──────── INFORMATION SUPPLIED ────────

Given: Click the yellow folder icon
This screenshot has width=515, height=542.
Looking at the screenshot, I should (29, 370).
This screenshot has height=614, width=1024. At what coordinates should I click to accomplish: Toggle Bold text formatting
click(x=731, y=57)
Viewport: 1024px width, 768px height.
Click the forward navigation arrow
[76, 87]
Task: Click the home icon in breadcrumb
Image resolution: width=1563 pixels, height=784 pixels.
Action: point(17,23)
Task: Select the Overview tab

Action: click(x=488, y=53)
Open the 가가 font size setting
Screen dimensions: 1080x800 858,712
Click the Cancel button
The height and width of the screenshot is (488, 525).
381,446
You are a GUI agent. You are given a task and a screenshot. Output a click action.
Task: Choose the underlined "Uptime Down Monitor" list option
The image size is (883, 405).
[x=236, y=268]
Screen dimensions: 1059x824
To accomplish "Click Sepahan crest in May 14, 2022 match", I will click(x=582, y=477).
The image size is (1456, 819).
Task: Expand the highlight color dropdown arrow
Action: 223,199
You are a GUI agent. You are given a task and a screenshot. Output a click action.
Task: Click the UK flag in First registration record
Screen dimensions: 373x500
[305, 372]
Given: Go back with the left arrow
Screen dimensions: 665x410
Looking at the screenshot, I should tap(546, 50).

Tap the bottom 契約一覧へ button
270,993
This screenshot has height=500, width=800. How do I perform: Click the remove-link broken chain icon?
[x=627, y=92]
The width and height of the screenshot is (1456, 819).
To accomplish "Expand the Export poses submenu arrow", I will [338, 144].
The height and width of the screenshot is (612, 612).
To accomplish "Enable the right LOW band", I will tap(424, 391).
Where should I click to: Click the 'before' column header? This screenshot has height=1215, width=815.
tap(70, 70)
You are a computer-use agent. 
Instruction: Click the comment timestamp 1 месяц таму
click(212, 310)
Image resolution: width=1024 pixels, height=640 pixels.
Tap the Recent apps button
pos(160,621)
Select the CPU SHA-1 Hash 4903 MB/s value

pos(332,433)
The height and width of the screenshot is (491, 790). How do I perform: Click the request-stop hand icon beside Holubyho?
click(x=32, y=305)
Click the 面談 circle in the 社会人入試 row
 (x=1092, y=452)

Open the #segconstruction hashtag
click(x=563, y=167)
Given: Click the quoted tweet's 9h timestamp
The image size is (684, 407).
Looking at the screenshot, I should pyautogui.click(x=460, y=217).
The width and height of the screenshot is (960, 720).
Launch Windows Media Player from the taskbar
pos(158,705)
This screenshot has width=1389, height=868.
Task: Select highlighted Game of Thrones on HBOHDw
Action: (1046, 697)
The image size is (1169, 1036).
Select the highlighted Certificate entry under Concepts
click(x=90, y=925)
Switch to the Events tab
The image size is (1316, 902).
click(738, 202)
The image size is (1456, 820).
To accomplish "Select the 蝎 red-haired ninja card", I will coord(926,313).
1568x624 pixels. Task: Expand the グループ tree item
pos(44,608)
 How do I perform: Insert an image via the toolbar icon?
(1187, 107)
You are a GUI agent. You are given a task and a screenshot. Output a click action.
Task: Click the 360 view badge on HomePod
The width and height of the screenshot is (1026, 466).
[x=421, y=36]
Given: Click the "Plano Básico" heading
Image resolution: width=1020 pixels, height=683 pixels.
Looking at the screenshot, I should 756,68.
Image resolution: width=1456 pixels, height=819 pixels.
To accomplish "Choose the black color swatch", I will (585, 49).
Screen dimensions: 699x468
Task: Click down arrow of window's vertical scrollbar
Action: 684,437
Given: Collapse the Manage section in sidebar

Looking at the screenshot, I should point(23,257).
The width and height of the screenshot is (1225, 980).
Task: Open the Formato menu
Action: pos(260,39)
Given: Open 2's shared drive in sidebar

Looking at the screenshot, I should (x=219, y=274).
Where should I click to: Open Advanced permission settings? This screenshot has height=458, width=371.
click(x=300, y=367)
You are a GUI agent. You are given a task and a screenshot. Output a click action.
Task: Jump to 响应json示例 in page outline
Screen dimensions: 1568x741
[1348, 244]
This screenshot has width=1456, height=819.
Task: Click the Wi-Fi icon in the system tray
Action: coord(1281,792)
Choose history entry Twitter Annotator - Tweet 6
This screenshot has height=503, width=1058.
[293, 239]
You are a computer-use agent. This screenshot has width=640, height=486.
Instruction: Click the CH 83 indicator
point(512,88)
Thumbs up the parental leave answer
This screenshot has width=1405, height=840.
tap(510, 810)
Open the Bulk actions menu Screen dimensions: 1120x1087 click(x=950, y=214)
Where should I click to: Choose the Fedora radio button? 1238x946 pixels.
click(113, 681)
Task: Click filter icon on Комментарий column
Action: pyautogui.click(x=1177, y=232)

────────

▶ **WHAT TO WORK ON**:
Rewrite the stretch of entries from the line containing "Given: Collapse the Manage section in sidebar" through the line containing "Looking at the screenshot, I should (x=219, y=274).", swapping "sidebar" for "navigation pane" and keeping everything else unchanged.

▶ **RESPONSE TO THIS EXERCISE**:
Given: Collapse the Manage section in navigation pane

Looking at the screenshot, I should point(23,257).
The width and height of the screenshot is (1225, 980).
Task: Open the Formato menu
Action: pos(260,39)
Given: Open 2's shared drive in navigation pane

Looking at the screenshot, I should (x=219, y=274).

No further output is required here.